##### Records shown #####
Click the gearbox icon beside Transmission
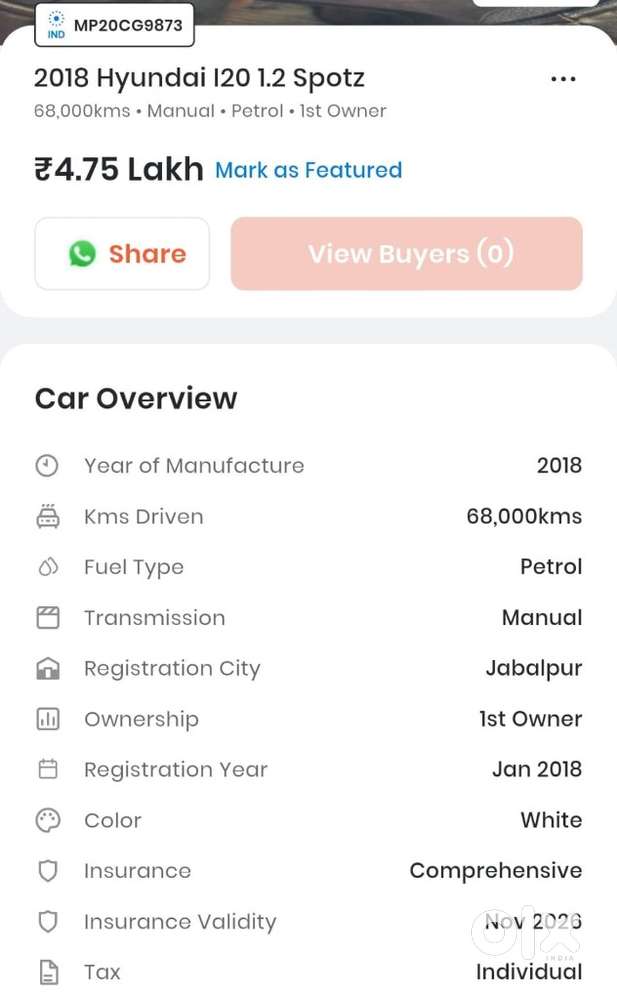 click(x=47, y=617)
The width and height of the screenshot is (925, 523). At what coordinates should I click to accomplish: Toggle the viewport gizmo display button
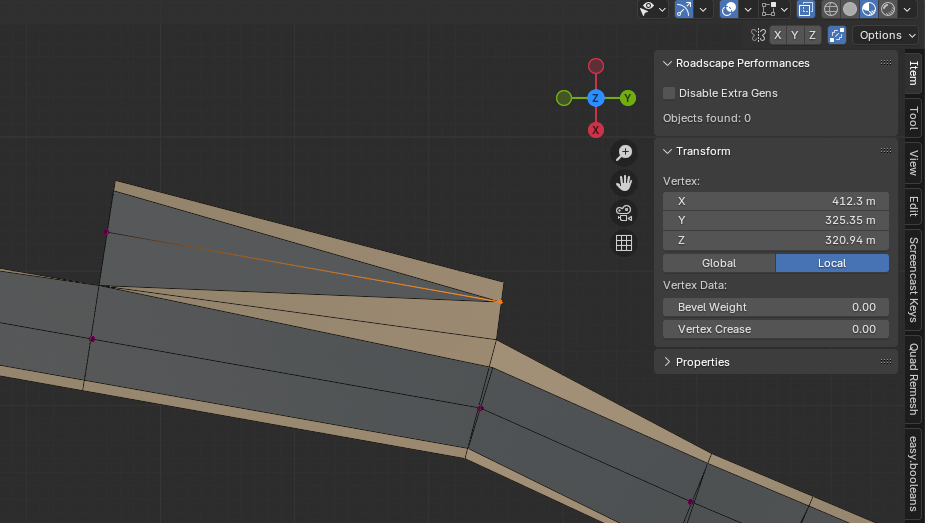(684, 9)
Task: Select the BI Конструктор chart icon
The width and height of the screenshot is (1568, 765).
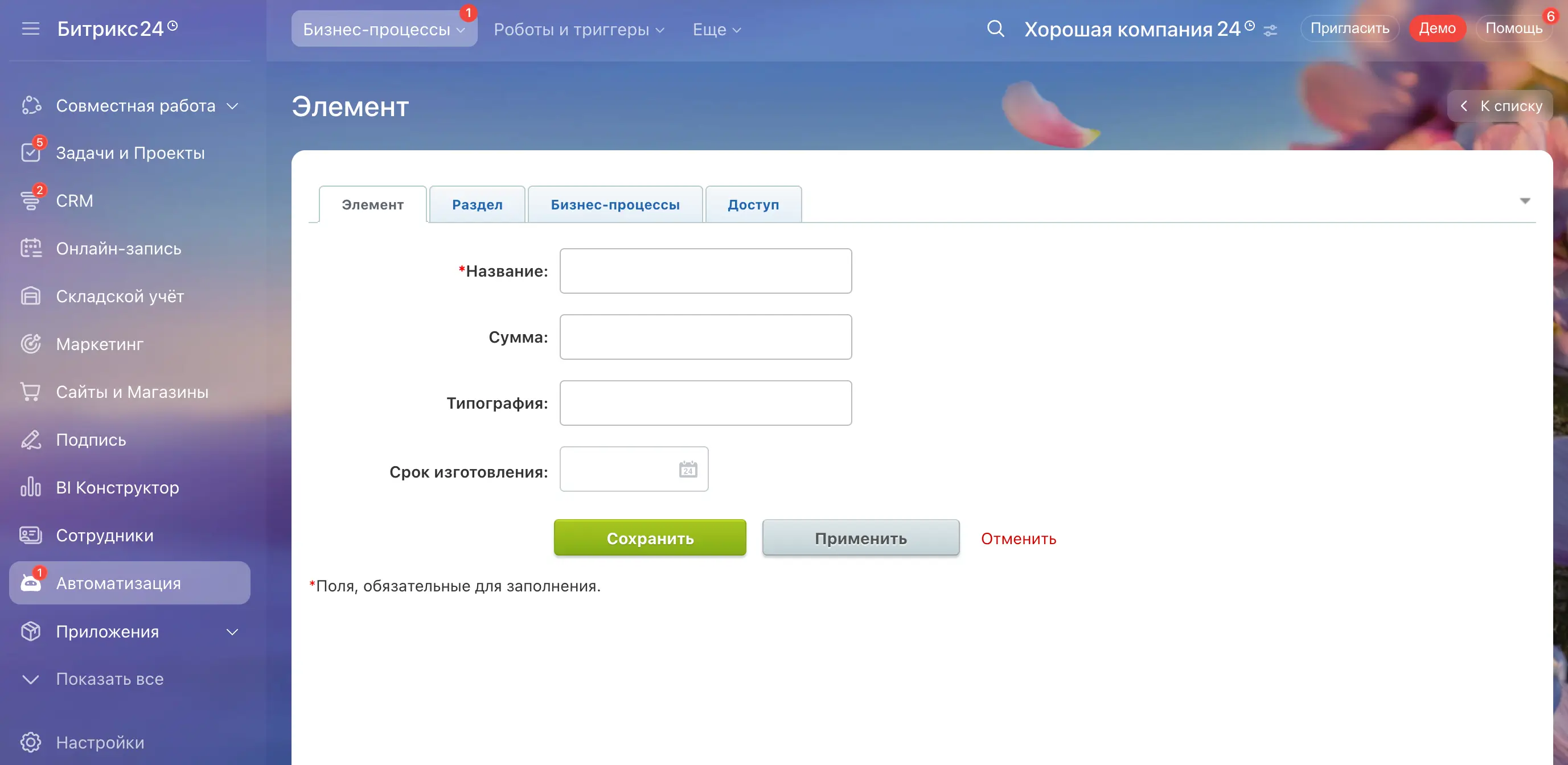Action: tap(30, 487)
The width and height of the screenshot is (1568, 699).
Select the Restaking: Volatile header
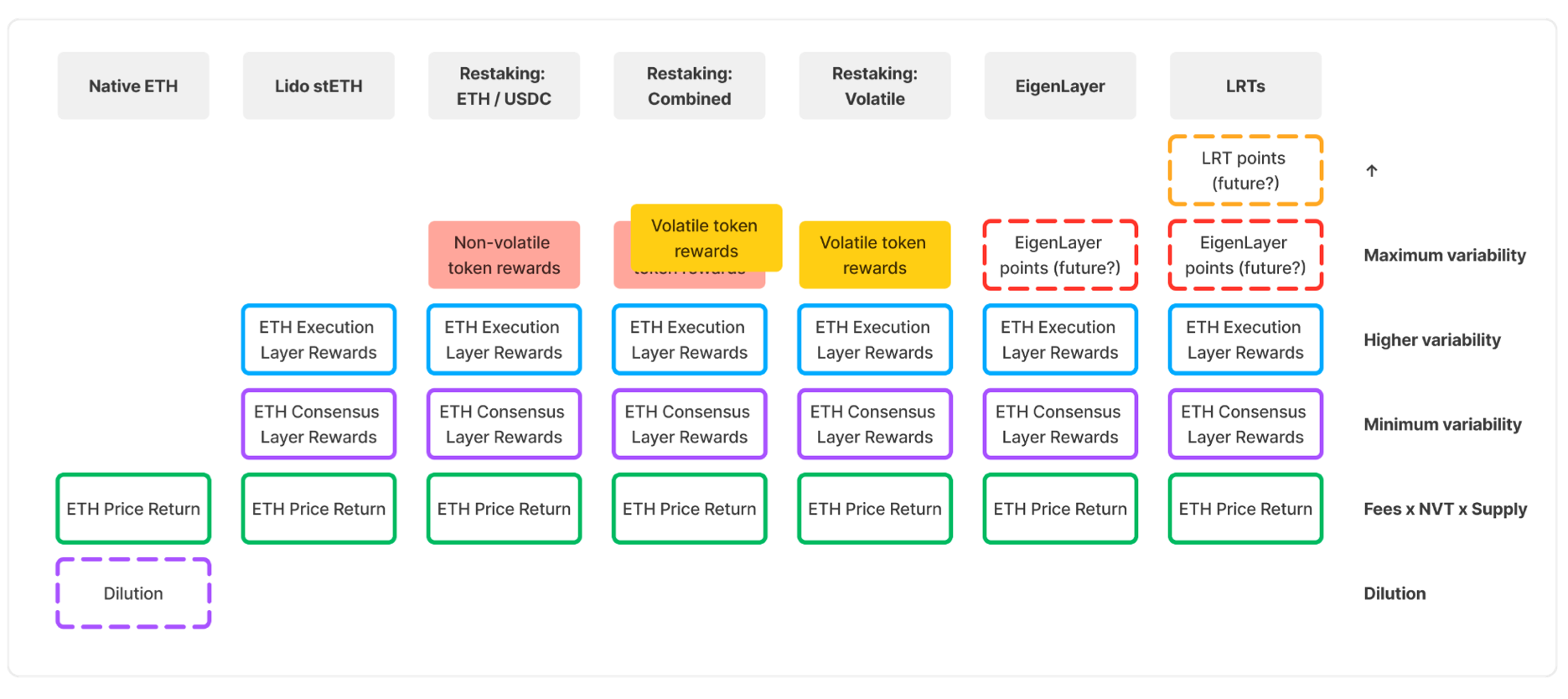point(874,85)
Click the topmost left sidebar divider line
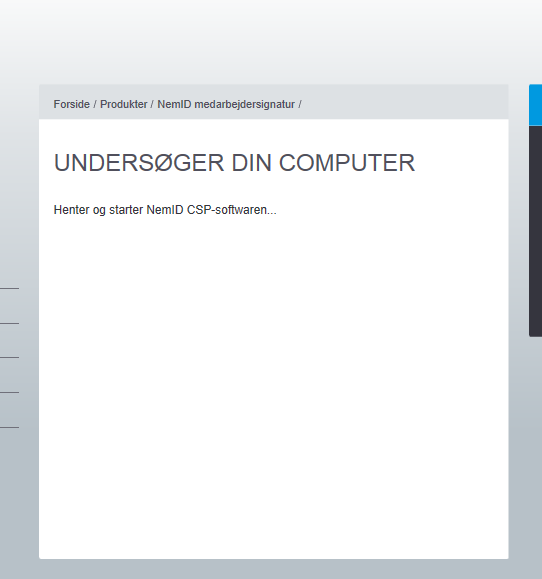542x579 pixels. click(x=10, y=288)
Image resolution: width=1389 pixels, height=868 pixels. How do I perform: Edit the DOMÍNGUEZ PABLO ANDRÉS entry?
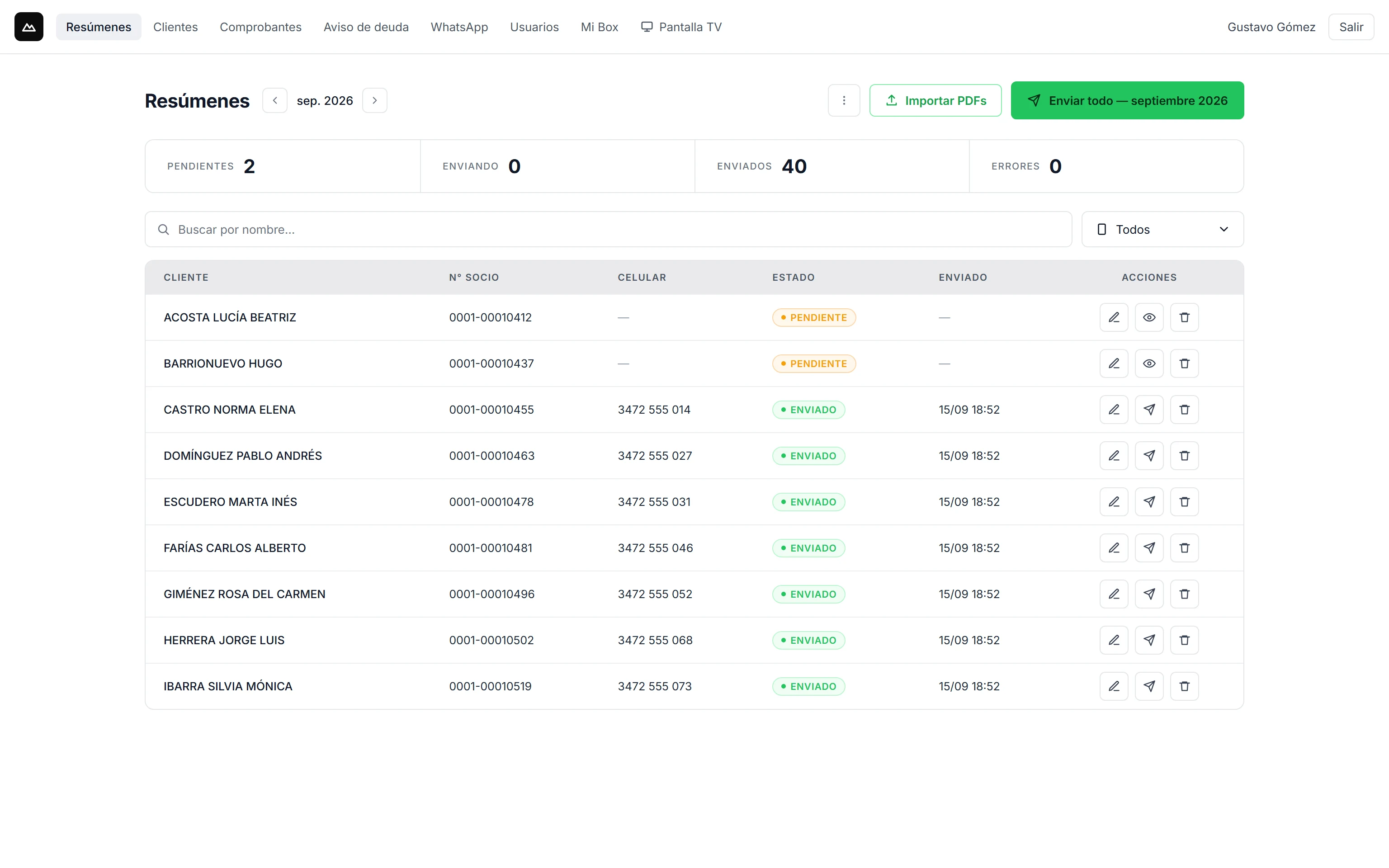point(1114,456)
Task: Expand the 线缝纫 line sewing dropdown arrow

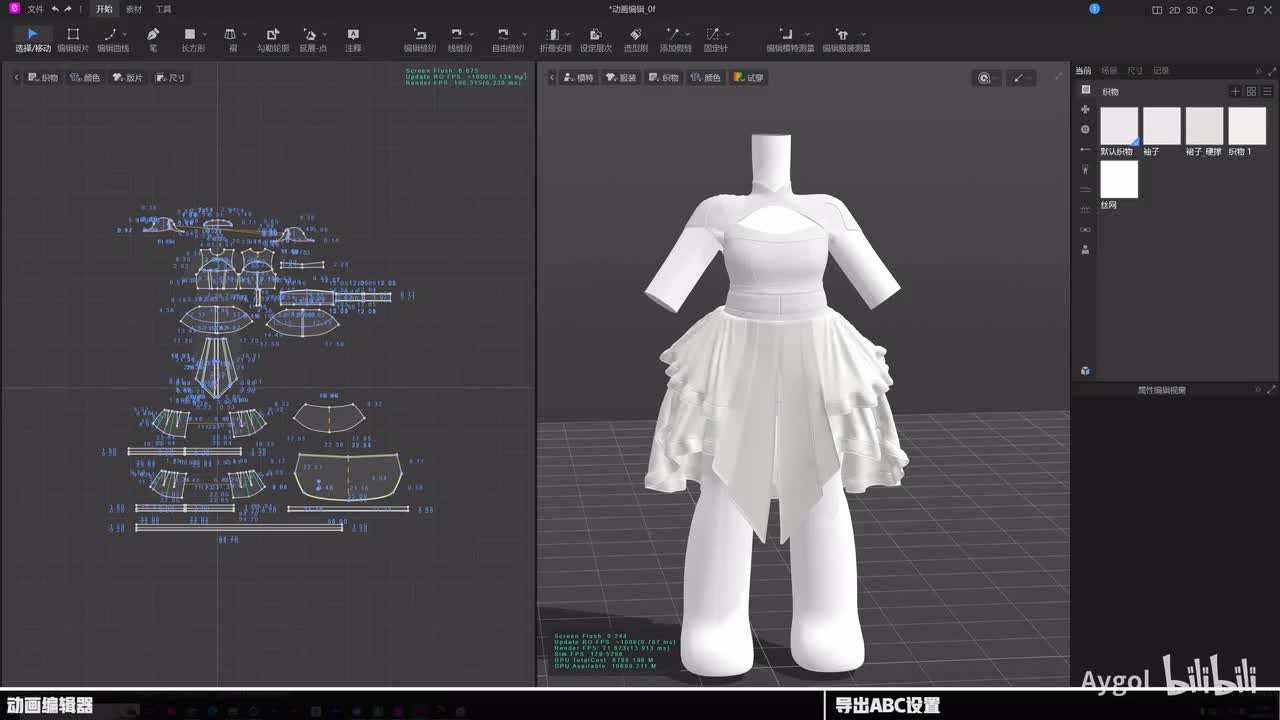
#####
Report each line from the items above that contains the string "Task", copying every such line in full.

Task: Select the BI Конструктор chart icon
Task: Expand the 线缝纫 line sewing dropdown arrow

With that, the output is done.